Top of THE DATA
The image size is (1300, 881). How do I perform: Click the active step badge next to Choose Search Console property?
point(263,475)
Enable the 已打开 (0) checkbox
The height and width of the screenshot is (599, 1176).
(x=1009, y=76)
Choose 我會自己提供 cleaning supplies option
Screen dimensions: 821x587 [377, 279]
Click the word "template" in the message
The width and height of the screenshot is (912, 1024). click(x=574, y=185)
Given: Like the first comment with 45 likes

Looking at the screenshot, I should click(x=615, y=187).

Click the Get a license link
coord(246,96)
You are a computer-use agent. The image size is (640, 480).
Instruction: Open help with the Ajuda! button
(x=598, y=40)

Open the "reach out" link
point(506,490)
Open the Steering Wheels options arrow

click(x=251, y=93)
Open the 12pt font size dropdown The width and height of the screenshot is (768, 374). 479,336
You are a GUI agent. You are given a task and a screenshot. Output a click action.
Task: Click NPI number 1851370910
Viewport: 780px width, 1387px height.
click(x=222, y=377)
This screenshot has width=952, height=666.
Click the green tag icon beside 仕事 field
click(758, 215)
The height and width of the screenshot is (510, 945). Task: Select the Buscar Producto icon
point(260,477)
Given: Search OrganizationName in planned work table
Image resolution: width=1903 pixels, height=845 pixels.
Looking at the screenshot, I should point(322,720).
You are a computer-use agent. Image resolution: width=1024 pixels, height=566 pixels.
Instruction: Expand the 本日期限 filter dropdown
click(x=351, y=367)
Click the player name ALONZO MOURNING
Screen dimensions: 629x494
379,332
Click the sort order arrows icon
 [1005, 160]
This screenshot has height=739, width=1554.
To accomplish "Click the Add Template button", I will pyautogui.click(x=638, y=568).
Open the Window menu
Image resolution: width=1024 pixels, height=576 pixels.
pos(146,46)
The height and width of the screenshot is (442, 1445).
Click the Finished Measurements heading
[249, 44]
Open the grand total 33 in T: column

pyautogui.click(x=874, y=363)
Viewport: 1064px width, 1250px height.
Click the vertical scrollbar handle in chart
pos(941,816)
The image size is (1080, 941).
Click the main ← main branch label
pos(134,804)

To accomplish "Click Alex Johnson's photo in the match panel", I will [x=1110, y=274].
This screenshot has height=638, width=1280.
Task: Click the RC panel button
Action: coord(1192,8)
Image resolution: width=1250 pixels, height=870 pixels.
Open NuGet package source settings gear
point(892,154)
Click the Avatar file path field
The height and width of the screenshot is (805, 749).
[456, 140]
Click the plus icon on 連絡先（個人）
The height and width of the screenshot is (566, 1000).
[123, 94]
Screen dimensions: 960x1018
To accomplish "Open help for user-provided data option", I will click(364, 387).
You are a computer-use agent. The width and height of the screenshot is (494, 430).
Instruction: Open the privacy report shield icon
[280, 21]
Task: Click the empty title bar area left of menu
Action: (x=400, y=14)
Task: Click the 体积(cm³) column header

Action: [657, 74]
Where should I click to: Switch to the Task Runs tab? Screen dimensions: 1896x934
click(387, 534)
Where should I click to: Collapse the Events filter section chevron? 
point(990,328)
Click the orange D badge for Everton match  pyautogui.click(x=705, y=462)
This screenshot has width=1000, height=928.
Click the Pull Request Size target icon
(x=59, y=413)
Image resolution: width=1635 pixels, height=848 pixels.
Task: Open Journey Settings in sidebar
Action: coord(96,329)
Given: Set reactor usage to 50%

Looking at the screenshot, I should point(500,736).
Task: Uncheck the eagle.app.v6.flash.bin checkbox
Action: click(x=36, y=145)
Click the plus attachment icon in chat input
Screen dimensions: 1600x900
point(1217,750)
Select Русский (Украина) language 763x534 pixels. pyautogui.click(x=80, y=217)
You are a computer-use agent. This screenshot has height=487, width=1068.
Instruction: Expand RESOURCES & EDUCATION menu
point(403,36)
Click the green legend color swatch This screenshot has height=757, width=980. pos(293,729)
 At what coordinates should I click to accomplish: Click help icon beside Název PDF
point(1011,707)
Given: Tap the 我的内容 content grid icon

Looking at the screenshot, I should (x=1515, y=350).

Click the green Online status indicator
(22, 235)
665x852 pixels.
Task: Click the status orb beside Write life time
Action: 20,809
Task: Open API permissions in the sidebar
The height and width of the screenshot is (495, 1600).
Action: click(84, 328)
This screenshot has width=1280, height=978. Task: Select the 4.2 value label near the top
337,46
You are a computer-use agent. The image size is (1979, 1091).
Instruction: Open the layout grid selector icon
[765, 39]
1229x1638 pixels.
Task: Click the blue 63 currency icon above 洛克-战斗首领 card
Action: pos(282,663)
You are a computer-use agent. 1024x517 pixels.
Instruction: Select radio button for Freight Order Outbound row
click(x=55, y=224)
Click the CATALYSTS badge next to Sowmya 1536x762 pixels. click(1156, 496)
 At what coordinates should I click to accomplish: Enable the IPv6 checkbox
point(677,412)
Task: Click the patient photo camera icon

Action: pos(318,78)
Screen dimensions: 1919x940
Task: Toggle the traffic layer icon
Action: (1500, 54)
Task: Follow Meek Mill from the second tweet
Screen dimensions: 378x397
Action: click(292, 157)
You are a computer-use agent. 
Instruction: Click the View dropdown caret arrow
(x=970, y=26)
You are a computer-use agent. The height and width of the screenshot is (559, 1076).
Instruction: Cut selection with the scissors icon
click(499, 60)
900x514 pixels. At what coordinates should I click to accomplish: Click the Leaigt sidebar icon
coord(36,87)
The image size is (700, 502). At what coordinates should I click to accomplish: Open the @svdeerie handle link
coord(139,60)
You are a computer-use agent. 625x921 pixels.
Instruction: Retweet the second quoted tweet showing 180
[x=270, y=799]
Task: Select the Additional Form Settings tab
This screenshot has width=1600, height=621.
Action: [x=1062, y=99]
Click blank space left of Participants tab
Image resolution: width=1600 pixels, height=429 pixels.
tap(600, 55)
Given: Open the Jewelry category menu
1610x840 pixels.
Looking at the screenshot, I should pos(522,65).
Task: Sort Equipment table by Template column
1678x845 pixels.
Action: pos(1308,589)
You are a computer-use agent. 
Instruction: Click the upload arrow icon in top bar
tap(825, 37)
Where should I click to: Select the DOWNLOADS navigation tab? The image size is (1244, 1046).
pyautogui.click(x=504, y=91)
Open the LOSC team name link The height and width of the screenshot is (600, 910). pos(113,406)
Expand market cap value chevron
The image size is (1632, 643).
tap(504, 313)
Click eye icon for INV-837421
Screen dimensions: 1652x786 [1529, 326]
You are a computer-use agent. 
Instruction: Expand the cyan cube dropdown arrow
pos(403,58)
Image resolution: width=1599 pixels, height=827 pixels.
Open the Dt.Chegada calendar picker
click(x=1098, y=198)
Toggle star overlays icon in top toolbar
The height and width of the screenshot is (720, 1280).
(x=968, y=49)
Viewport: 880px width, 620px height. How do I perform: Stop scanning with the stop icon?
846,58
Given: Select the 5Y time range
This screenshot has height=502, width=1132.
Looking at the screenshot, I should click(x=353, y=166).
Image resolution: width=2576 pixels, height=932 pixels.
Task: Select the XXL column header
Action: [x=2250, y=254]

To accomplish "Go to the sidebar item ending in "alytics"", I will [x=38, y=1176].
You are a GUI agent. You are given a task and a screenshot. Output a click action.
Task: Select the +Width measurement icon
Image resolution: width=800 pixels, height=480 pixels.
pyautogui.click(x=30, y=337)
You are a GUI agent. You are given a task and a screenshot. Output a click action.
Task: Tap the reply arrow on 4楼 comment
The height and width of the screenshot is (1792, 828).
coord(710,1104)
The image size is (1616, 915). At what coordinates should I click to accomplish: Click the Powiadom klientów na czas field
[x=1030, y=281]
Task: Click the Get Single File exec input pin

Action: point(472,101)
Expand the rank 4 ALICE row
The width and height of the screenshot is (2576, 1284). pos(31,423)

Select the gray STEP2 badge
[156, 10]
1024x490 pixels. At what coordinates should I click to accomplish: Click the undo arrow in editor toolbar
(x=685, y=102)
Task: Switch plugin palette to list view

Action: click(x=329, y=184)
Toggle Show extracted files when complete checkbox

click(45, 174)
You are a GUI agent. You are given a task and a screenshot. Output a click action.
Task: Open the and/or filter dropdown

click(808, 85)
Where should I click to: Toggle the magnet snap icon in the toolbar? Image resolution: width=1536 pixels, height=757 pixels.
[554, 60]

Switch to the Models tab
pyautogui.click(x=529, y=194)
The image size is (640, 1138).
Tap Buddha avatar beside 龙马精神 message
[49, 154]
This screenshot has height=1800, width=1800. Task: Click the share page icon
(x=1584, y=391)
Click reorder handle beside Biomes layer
Bottom of THE DATA
- _ACTIVITY_: Return a word-for-word copy of the lines from the beginning of the listing to the line holding "This screenshot has height=739, width=1554.", both kept.

- _RESULT_:
The image size is (1300, 881). How do I perform: Click the active step badge next to Choose Search Console property?
point(263,475)
Enable the 已打开 (0) checkbox
The height and width of the screenshot is (599, 1176).
(x=1009, y=76)
Choose 我會自己提供 cleaning supplies option
Screen dimensions: 821x587 [377, 279]
Click the word "template" in the message
The width and height of the screenshot is (912, 1024). click(x=574, y=185)
Given: Like the first comment with 45 likes

Looking at the screenshot, I should click(x=615, y=187).

Click the Get a license link
coord(246,96)
You are a computer-use agent. The image size is (640, 480).
Instruction: Open help with the Ajuda! button
(x=598, y=40)

Open the "reach out" link
point(506,490)
Open the Steering Wheels options arrow

click(x=251, y=93)
Open the 12pt font size dropdown The width and height of the screenshot is (768, 374). 479,336
You are a GUI agent. You are given a task and a screenshot. Output a click action.
Task: Click NPI number 1851370910
Viewport: 780px width, 1387px height.
click(x=222, y=377)
This screenshot has width=952, height=666.
Click the green tag icon beside 仕事 field
click(758, 215)
The height and width of the screenshot is (510, 945). Task: Select the Buscar Producto icon
point(260,477)
Given: Search OrganizationName in planned work table
Image resolution: width=1903 pixels, height=845 pixels.
Looking at the screenshot, I should point(322,720).
You are a computer-use agent. Image resolution: width=1024 pixels, height=566 pixels.
Instruction: Expand the 本日期限 filter dropdown
click(x=351, y=367)
Click the player name ALONZO MOURNING
Screen dimensions: 629x494
379,332
Click the sort order arrows icon
 [1005, 160]
This screenshot has height=739, width=1554.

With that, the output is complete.